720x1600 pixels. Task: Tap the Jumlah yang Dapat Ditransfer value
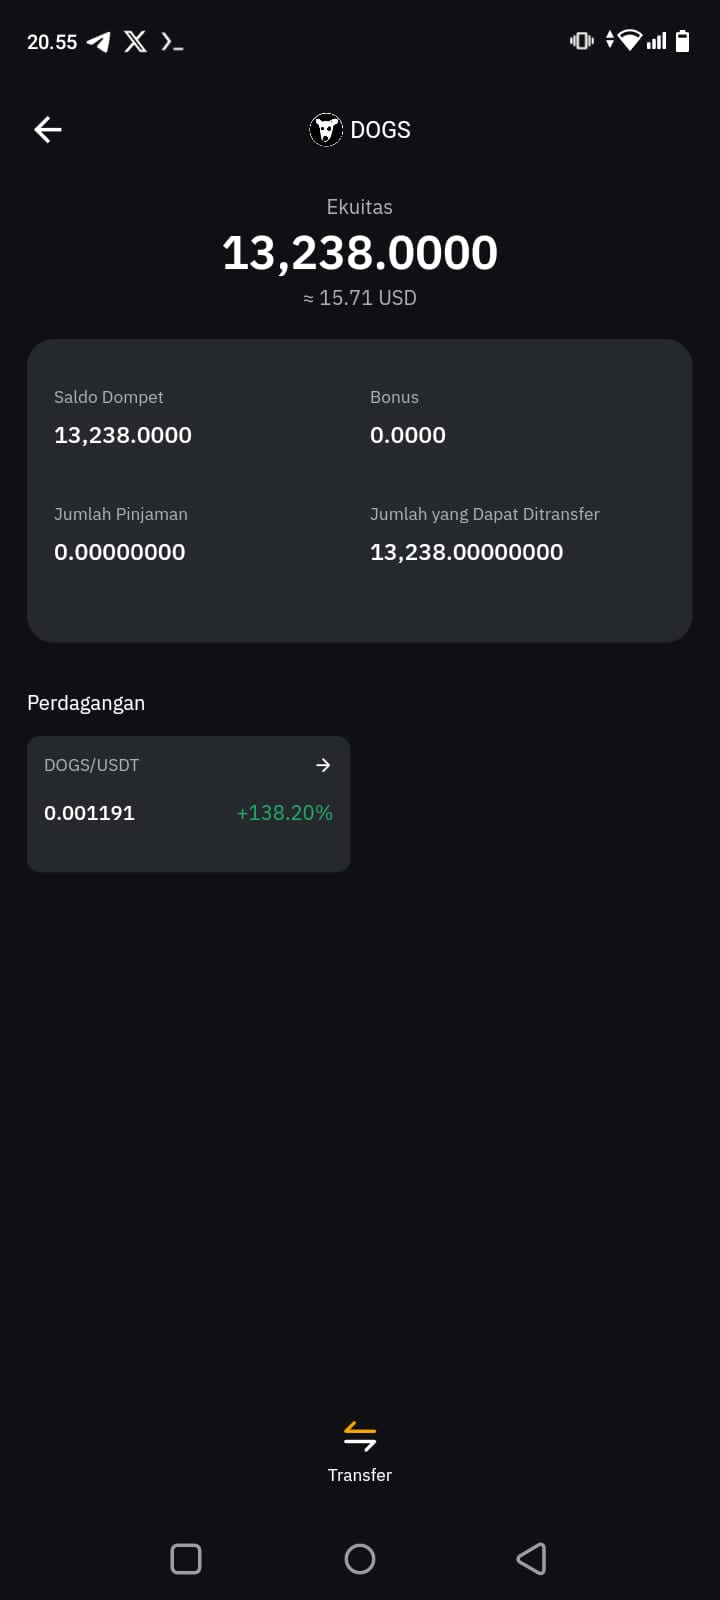[466, 552]
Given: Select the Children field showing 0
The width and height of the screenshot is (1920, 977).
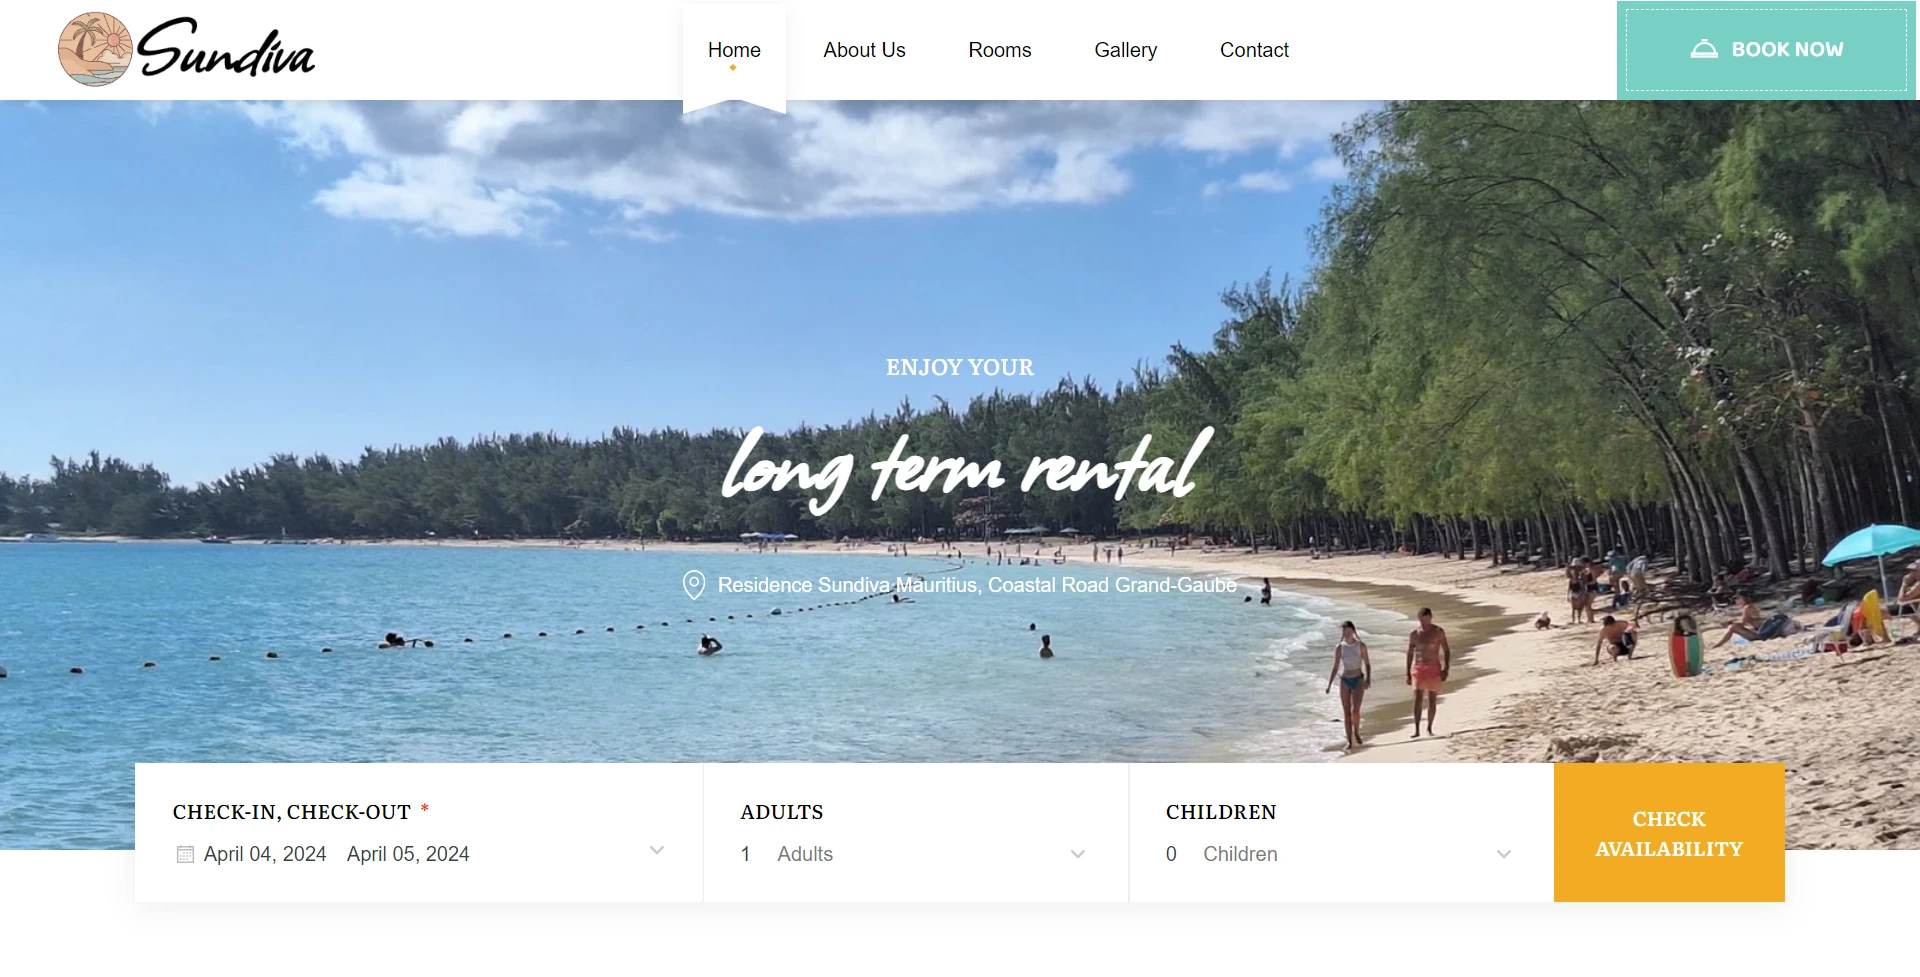Looking at the screenshot, I should click(1340, 854).
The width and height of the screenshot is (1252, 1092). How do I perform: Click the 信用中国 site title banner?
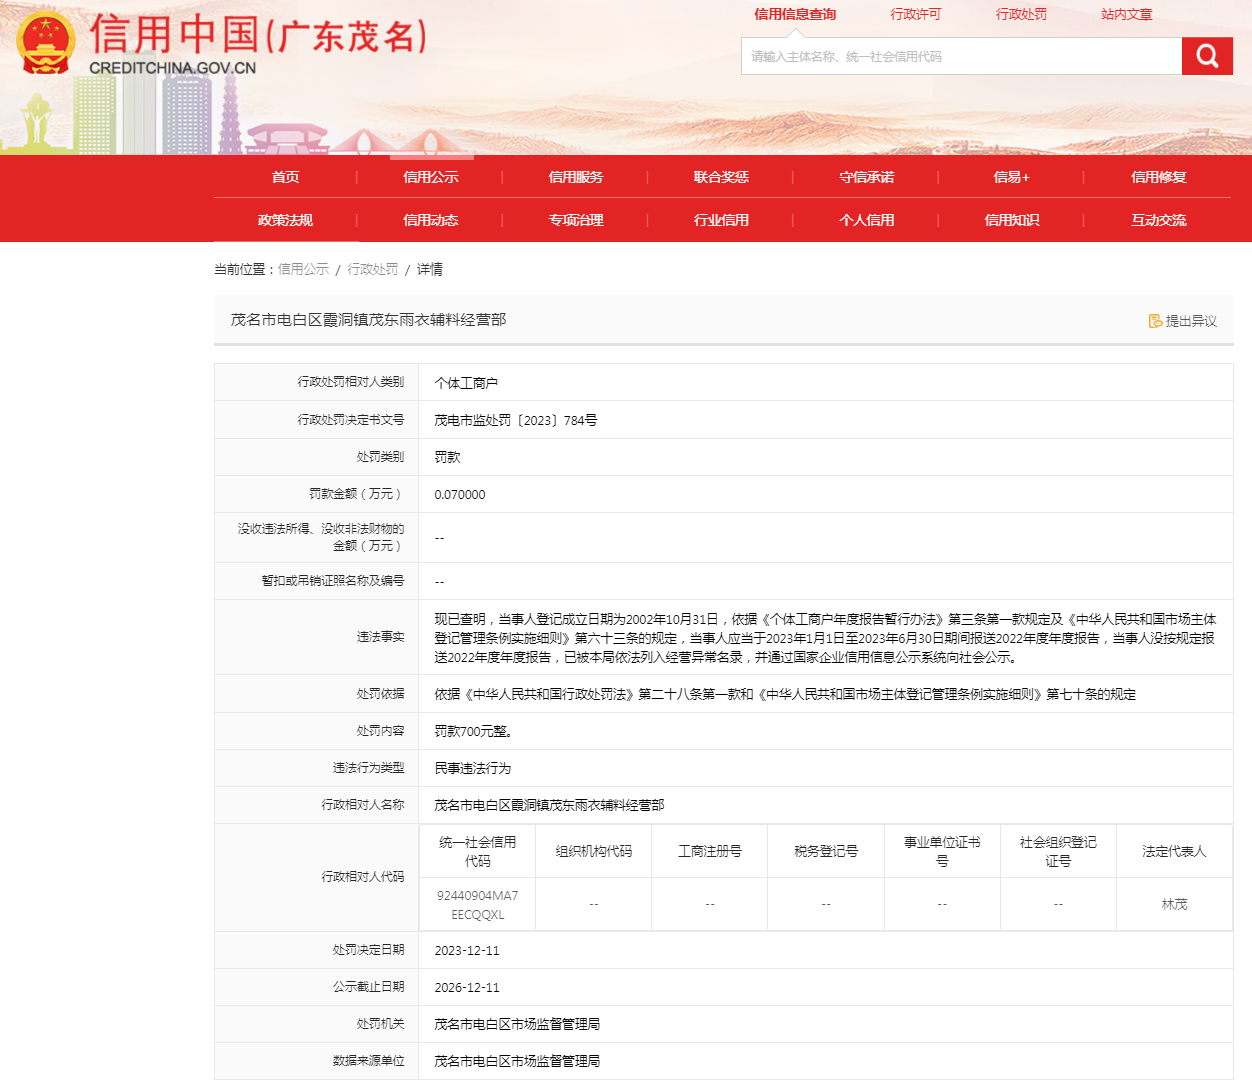click(258, 38)
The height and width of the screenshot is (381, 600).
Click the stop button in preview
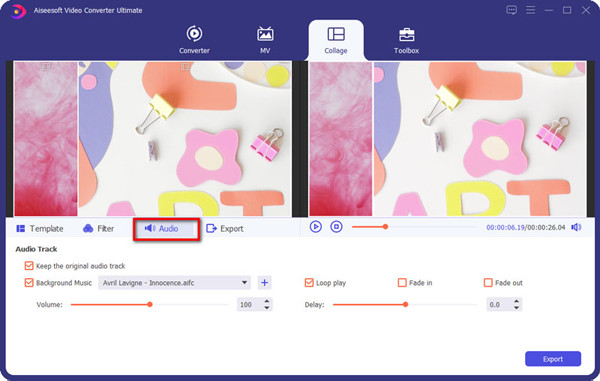tap(336, 227)
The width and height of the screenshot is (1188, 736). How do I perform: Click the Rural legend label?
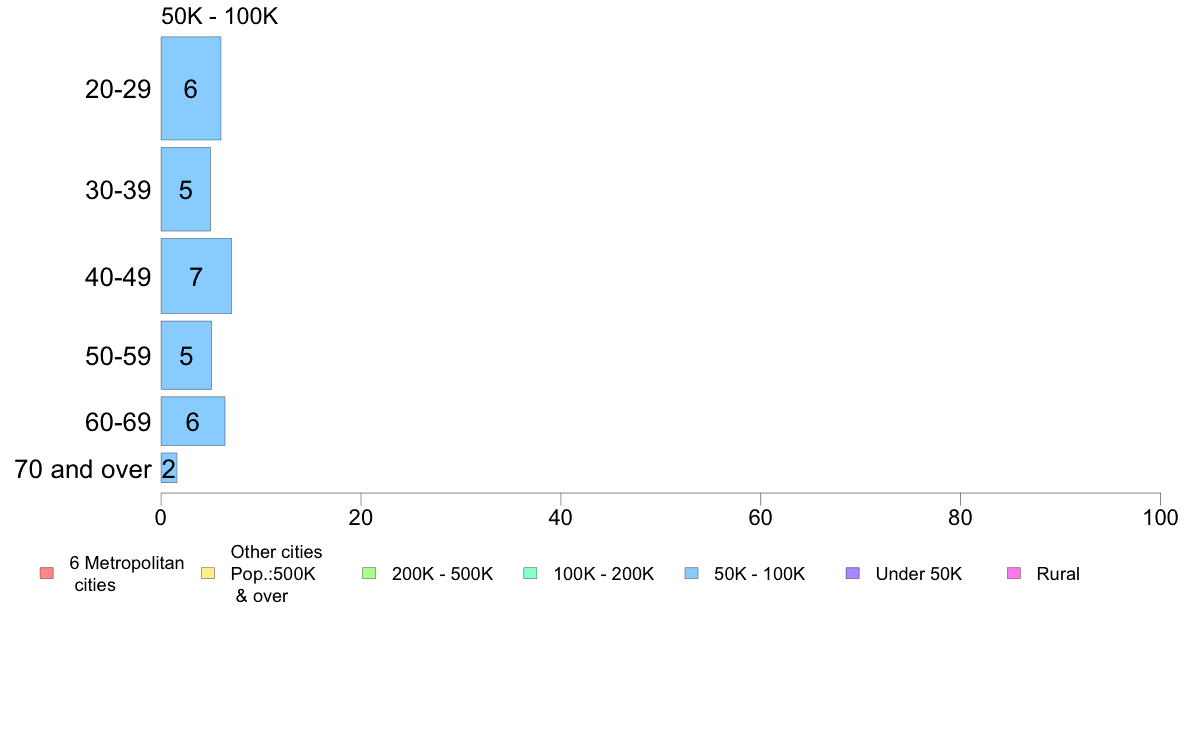tap(1058, 574)
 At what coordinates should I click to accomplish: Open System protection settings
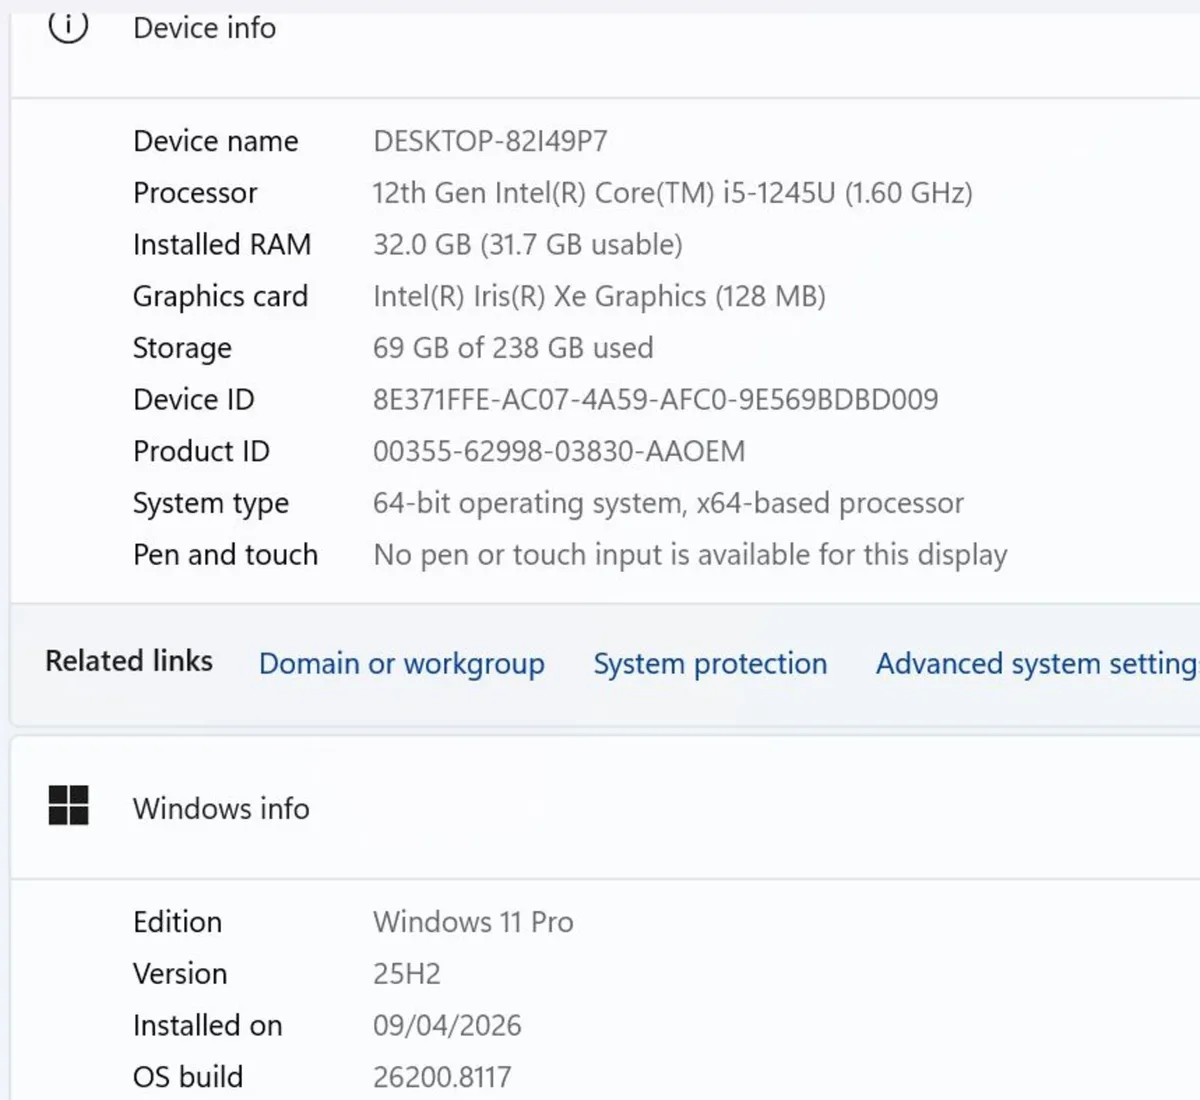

────

**YOUR INSTRUCTIONS**: Exclude the pictures. Write out the remaining data exactly.

**SOLUTION TO THIS TASK**:
720x1600 pixels. Task: Tap the Jumlah yang Dapat Ditransfer value
[466, 552]
Given: Select the Children field showing 0
The width and height of the screenshot is (1920, 977).
Looking at the screenshot, I should click(1340, 854).
The width and height of the screenshot is (1252, 1092). How do I perform: Click the 信用中国 site title banner?
click(258, 38)
The height and width of the screenshot is (381, 600).
Click the stop button in preview
tap(336, 227)
The width and height of the screenshot is (1188, 736). How do I perform: Click the Rural legend label?
tap(1058, 574)
 At what coordinates should I click to accomplish: Open System protection settings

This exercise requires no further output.